We can improve this model further by using decision tree models-CART model #cart model
library(rpart)
## Warning: package 'rpart' was built under R version 3.5.1
model1<-rpart(y ~ .,data=train)
library(rpart.plot)
## Warning: package 'rpart.plot' was built under R version 3.5.1
rpart.plot(model1)
pred<-predict(model1,test,type = "class")
confusionMatrix(as.factor(test$y),as.factor(pred))
## Confusion Matrix and Statistics
##
## Reference
## Prediction no yes
## no 7800 223
## yes 647 373
##
## Accuracy : 0.9038
## 95% CI : (0.8975, 0.9098)
## No Information Rate : 0.9341
## P-Value [Acc > NIR] : 1
##
## Kappa : 0.4128
## Mcnemar's Test P-Value : <2e-16
##
## Sensitivity : 0.9234
## Specificity : 0.6258
## Pos Pred Value : 0.9722
## Neg Pred Value : 0.3657
## Prevalence : 0.9341
## Detection Rate : 0.8625
## Detection Prevalence : 0.8872
## Balanced Accuracy : 0.7746
##
## 'Positive' Class : no
##
Accuracy is looking good with almost 90% and sensitivity i.e True Positive Rate is also good.
Bagging
library(randomForest)
## Warning: package 'randomForest' was built under R version 3.5.1
## randomForest 4.6-14
## Type rfNews() to see new features/changes/bug fixes.
##
## Attaching package: 'randomForest'
## The following object is masked from 'package:ggplot2':
##
## margin
## The following object is masked from 'package:dplyr':
##
## combine
library(caret)
model2<-train(y ~ .,data=train,method="rf",ntree =20)
prediction
pred2<-predict(model2,test)
confusionMatrix(as.factor(test$y),as.factor(pred2))
## Confusion Matrix and Statistics
##
## Reference
## Prediction no yes
## no 7702 321
## yes 532 488
##
## Accuracy : 0.9057
## 95% CI : (0.8995, 0.9116)
## No Information Rate : 0.9105
## P-Value [Acc > NIR] : 0.9486
##
## Kappa : 0.4819
## Mcnemar's Test P-Value : 6.467e-13
##
## Sensitivity : 0.9354
## Specificity : 0.6032
## Pos Pred Value : 0.9600
## Neg Pred Value : 0.4784
## Prevalence : 0.9105
## Detection Rate : 0.8517
## Detection Prevalence : 0.8872
## Balanced Accuracy : 0.7693
##
## 'Positive' Class : no
##
Boosting
set.seed(345)
split<-sample(nrow(bank),nrow(bank)*0.8)
train_ada<-bank[split,]
test_ada<-bank[-split,]
library(ada)
## Warning: package 'ada' was built under R version 3.5.1
model3<-ada(y ~ .,data = train_ada,loss="exponential",type="discrete",iter=50 )
summary(model3)
## Call:
## ada(y ~ ., data = train_ada, loss = "exponential", type = "discrete",
## iter = 50)
##
## Loss: exponential Method: discrete Iteration: 50
##
## Training Results
##
## Accuracy: 0.907 Kappa: 0.456
prediction
pred3<-predict(model2,test_ada)
confusionMatrix(as.factor(test_ada$y),as.factor(pred3))

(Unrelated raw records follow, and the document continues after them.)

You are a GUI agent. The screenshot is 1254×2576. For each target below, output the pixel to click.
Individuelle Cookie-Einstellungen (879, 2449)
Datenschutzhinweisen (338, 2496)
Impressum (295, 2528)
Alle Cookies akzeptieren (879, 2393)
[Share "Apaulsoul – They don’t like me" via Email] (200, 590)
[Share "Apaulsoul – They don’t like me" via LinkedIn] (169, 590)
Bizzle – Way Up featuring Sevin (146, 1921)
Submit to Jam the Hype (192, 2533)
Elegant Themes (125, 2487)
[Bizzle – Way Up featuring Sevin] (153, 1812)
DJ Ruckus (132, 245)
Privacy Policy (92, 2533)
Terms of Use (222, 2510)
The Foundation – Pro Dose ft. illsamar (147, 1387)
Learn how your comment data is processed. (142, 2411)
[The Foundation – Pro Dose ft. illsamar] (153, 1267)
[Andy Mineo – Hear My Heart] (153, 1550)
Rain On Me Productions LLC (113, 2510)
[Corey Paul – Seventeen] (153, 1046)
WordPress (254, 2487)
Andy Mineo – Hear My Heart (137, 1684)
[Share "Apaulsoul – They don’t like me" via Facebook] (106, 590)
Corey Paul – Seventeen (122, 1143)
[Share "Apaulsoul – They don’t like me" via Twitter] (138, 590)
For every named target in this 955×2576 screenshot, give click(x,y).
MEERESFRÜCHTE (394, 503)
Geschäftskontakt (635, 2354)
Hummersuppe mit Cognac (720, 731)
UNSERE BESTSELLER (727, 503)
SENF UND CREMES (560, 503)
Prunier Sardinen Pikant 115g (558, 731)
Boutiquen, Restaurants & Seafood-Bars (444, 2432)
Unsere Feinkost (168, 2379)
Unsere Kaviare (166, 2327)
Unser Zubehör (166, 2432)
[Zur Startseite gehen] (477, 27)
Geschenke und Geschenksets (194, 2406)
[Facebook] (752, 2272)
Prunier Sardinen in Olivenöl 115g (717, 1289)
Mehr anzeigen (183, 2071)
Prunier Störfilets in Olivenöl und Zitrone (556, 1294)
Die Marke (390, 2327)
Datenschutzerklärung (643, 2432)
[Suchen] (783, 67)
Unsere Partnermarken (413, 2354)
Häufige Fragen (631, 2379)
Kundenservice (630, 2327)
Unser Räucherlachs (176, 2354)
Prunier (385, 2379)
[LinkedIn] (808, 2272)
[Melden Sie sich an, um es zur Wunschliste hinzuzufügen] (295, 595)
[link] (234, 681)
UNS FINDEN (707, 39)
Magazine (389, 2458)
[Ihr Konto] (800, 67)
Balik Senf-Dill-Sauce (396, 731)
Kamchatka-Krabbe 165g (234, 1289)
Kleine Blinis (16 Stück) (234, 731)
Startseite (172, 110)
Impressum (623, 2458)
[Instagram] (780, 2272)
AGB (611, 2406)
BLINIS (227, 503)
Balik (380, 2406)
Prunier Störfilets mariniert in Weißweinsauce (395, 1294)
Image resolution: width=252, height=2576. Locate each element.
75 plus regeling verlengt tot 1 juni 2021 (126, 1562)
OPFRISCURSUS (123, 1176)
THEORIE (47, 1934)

## Confusion Matrix and Statistics
##
## Reference
## Prediction no yes
## no 7930 71
## yes 108 934
##
## Accuracy : 0.9802
## 95% CI : (0.9771, 0.983)
## No Information Rate : 0.8889
## P-Value [Acc > NIR] : < 2.2e-16
##
## Kappa : 0.9014
## Mcnemar's Test P-Value : 0.007129
##
## Sensitivity : 0.9866
## Specificity : 0.9294
## Pos Pred Value : 0.9911
## Neg Pred Value : 0.8964
## Prevalence : 0.8889
## Detection Rate : 0.8769
## Detection Prevalence : 0.8848
## Balanced Accuracy : 0.9580
##
## 'Positive' Class : no
##
This is great! ,prediction of bank term deposits that are subscribed to whom contact is made or not is good with this model.
This model is predicting 97 out 100 times predicting correctly.